__Your goal__. Write the entries out again exactly; any picture among them gets left out.

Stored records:
>>>>

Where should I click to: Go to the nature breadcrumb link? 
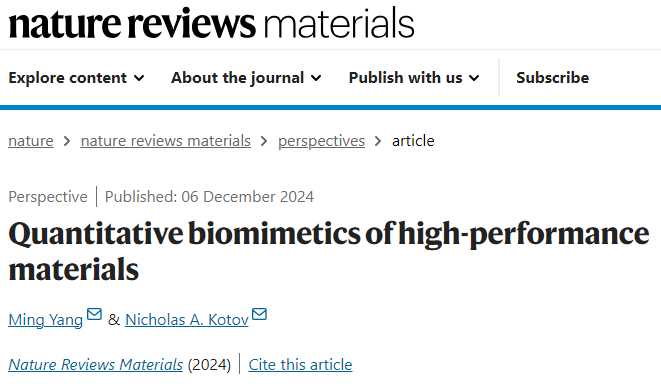tap(31, 141)
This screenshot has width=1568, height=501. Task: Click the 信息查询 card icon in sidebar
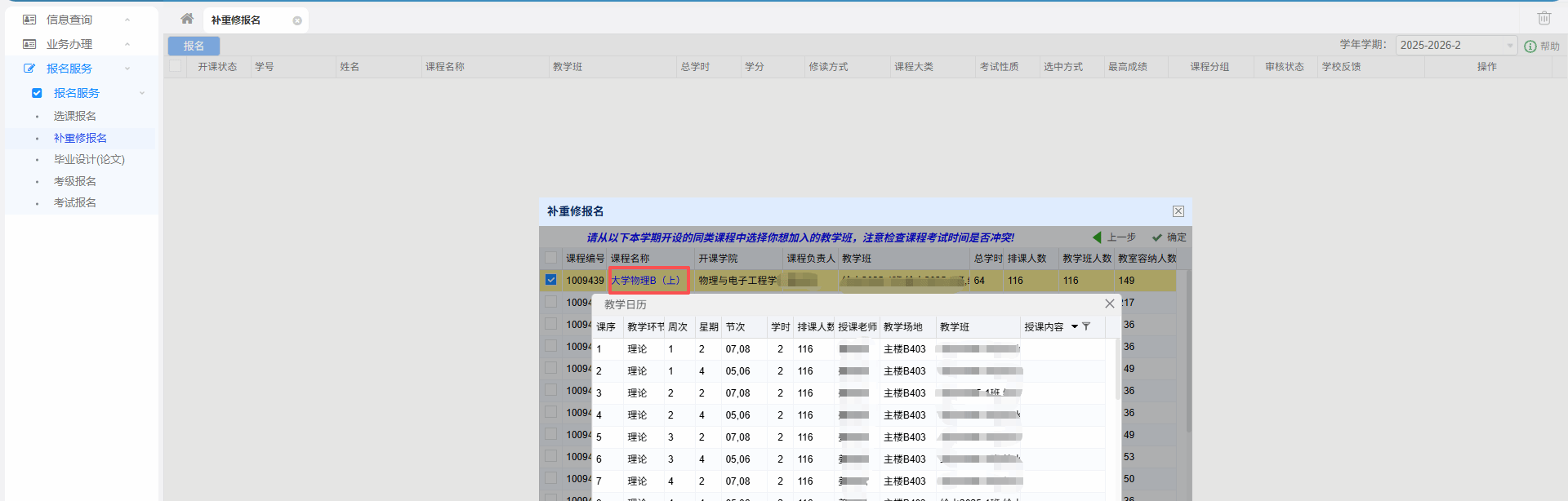pyautogui.click(x=29, y=20)
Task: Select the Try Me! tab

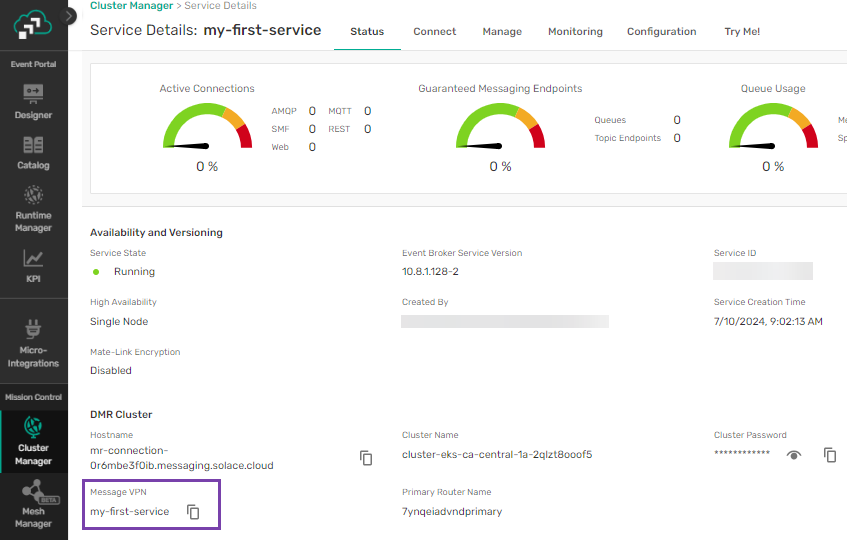Action: [x=742, y=31]
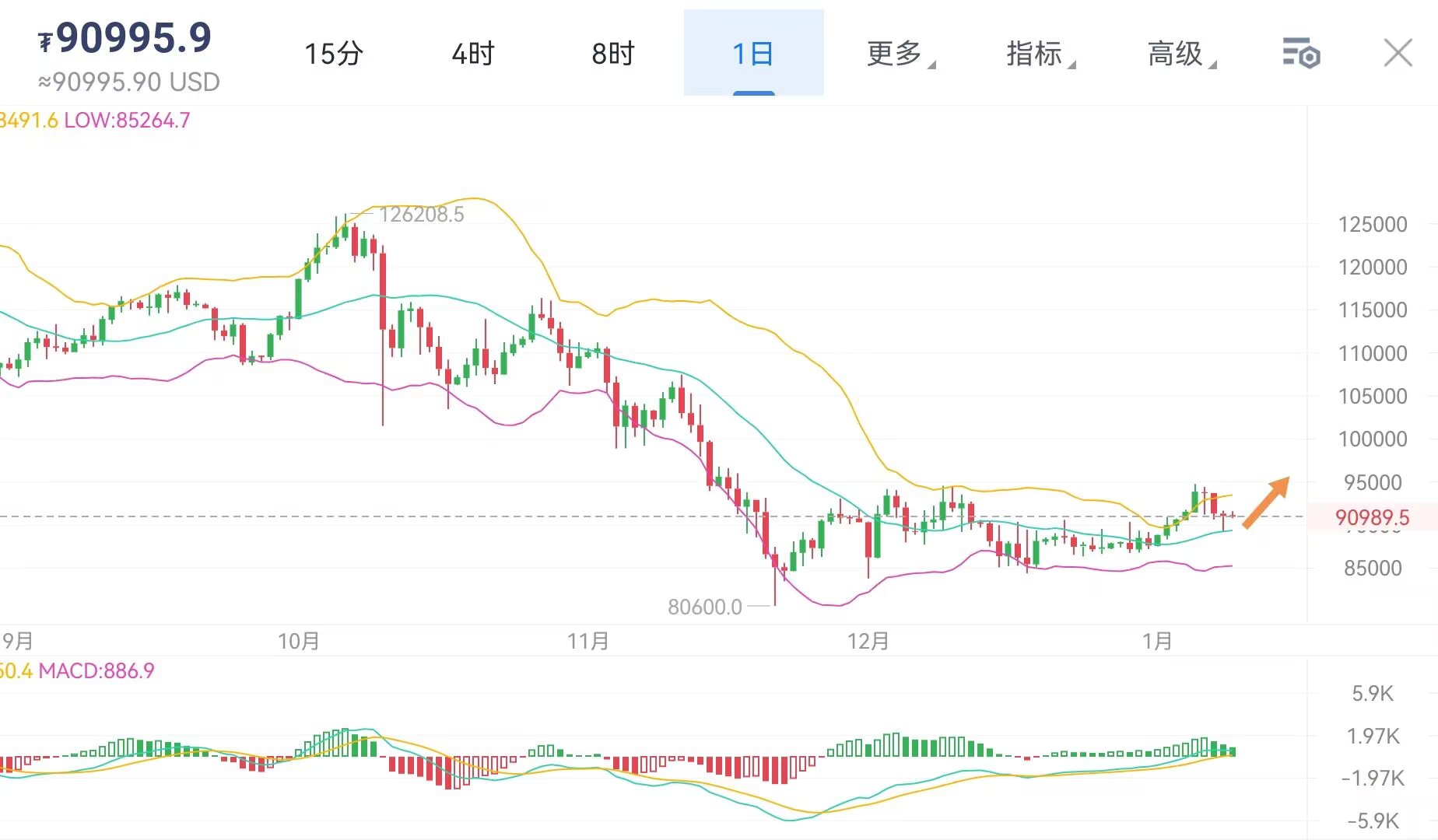The width and height of the screenshot is (1438, 840).
Task: Switch to the 8时 timeframe
Action: [612, 54]
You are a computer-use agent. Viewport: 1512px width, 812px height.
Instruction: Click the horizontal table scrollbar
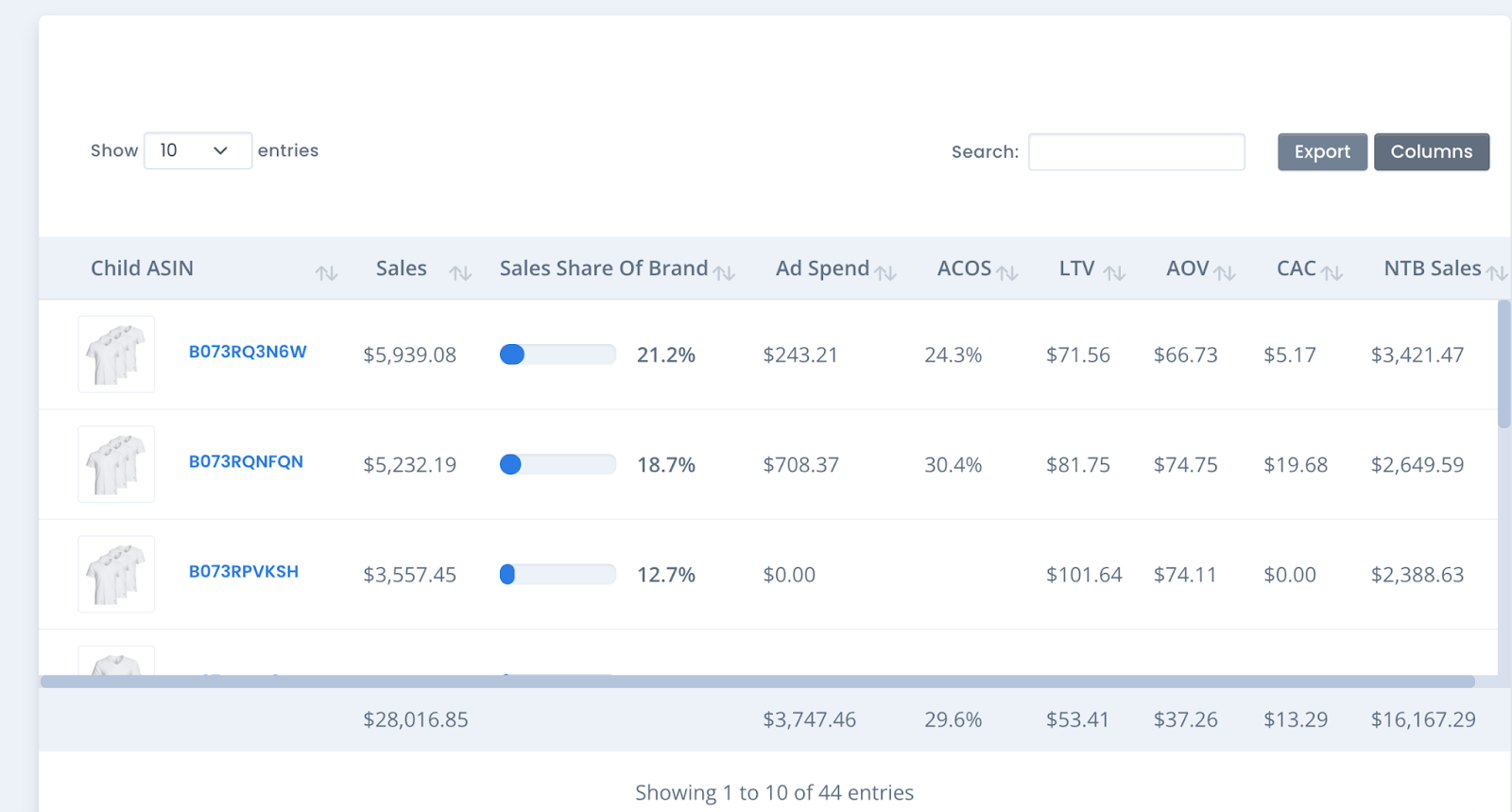[756, 682]
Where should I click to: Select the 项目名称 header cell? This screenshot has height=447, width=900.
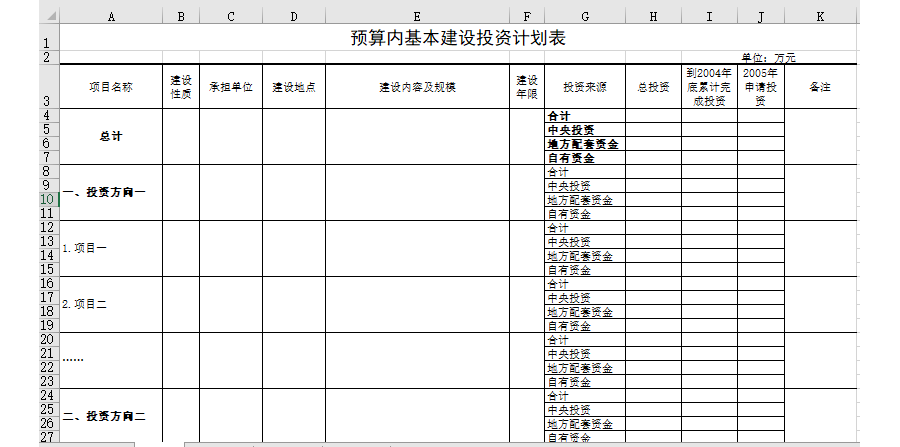click(111, 87)
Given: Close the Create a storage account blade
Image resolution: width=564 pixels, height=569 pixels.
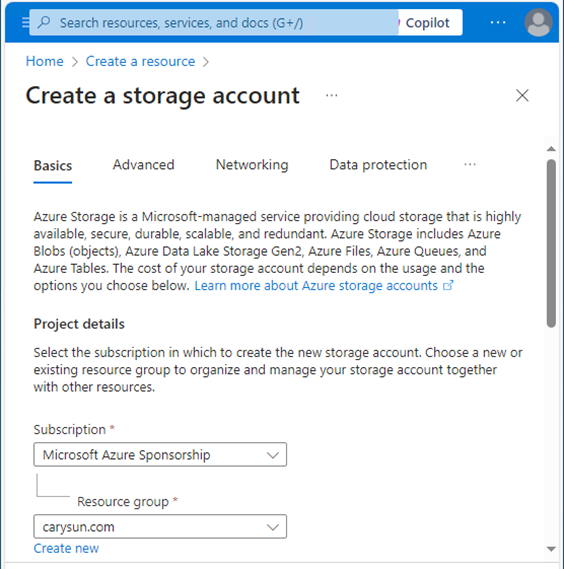Looking at the screenshot, I should pyautogui.click(x=522, y=95).
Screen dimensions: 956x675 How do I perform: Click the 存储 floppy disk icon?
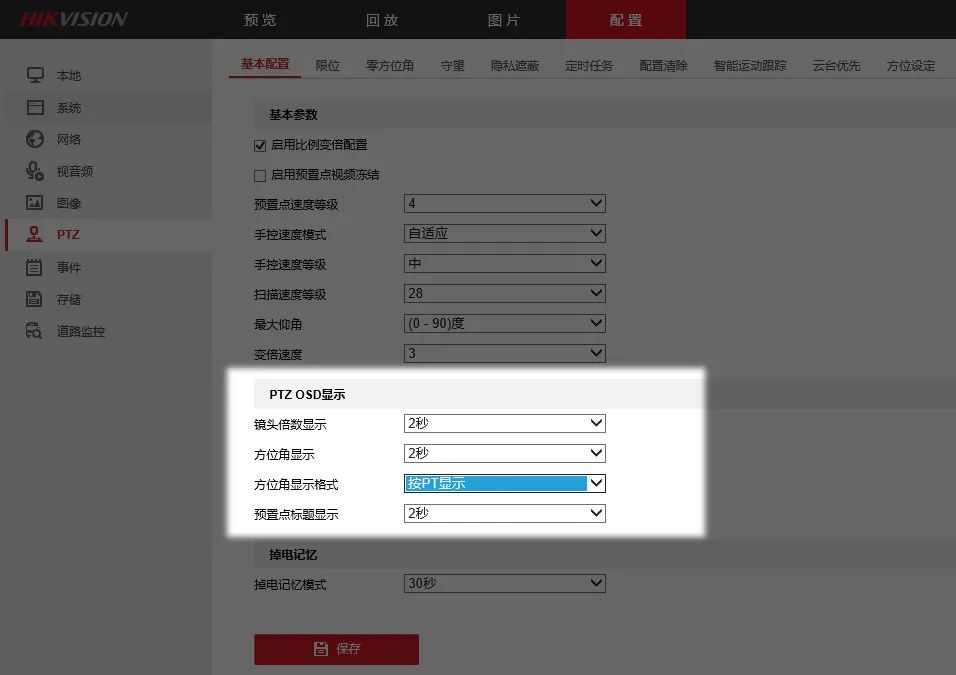point(35,299)
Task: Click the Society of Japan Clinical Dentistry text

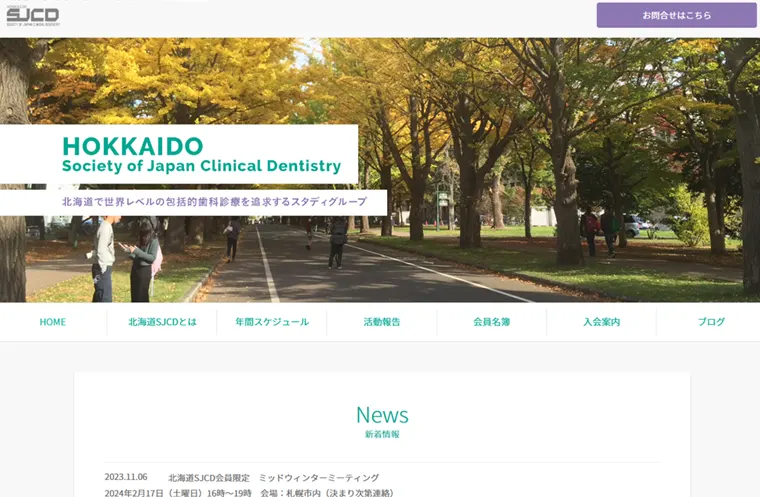Action: click(201, 167)
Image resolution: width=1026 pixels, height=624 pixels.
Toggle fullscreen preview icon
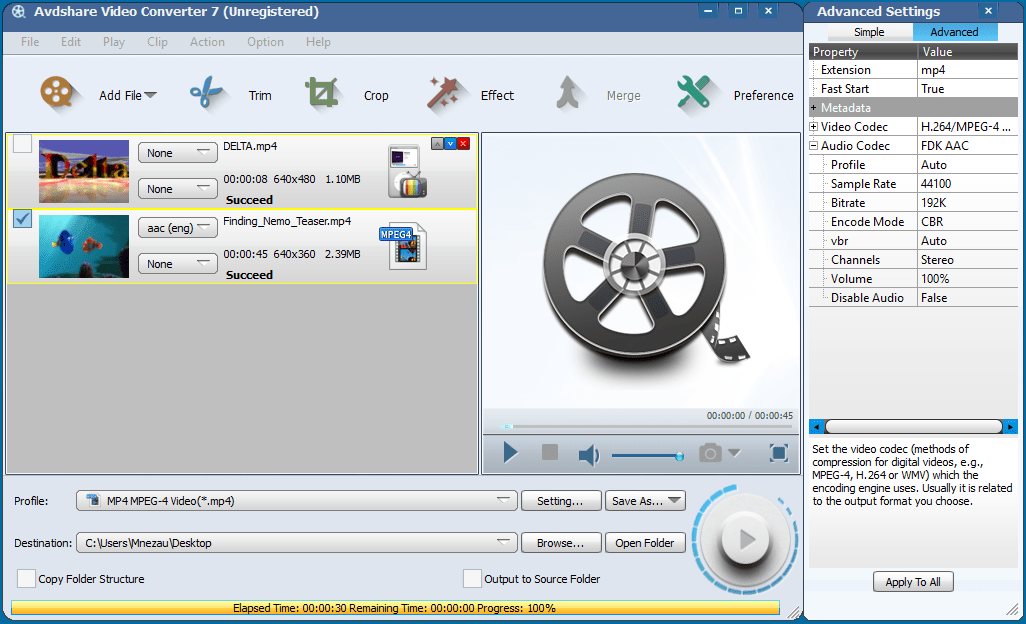pos(779,453)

<<<<

__Answer for this exercise__.
Where should I click to: Go to the nature breadcrumb link? 
tap(31, 141)
This screenshot has width=1568, height=501. Task: Click the 信息查询 card icon in sidebar
pyautogui.click(x=29, y=20)
Task: Select the Try Me! tab

Action: [x=742, y=31]
The width and height of the screenshot is (1438, 840).
Task: Switch to the 8时 timeframe
Action: [612, 54]
You are a computer-use agent. Viewport: 1512px width, 812px height.
Instruction: Click the horizontal table scrollbar
[756, 682]
Where should I click to: Select the 项目名称 header cell? This screenshot has height=447, width=900.
click(111, 87)
Given: Close the Create a storage account blade
Image resolution: width=564 pixels, height=569 pixels.
Looking at the screenshot, I should pyautogui.click(x=522, y=95).
Screen dimensions: 956x675 How do I perform: Click the 存储 floppy disk icon?
point(35,299)
Task: Click the Society of Japan Clinical Dentistry text

Action: click(201, 167)
Image resolution: width=1026 pixels, height=624 pixels.
Toggle fullscreen preview icon
pos(779,453)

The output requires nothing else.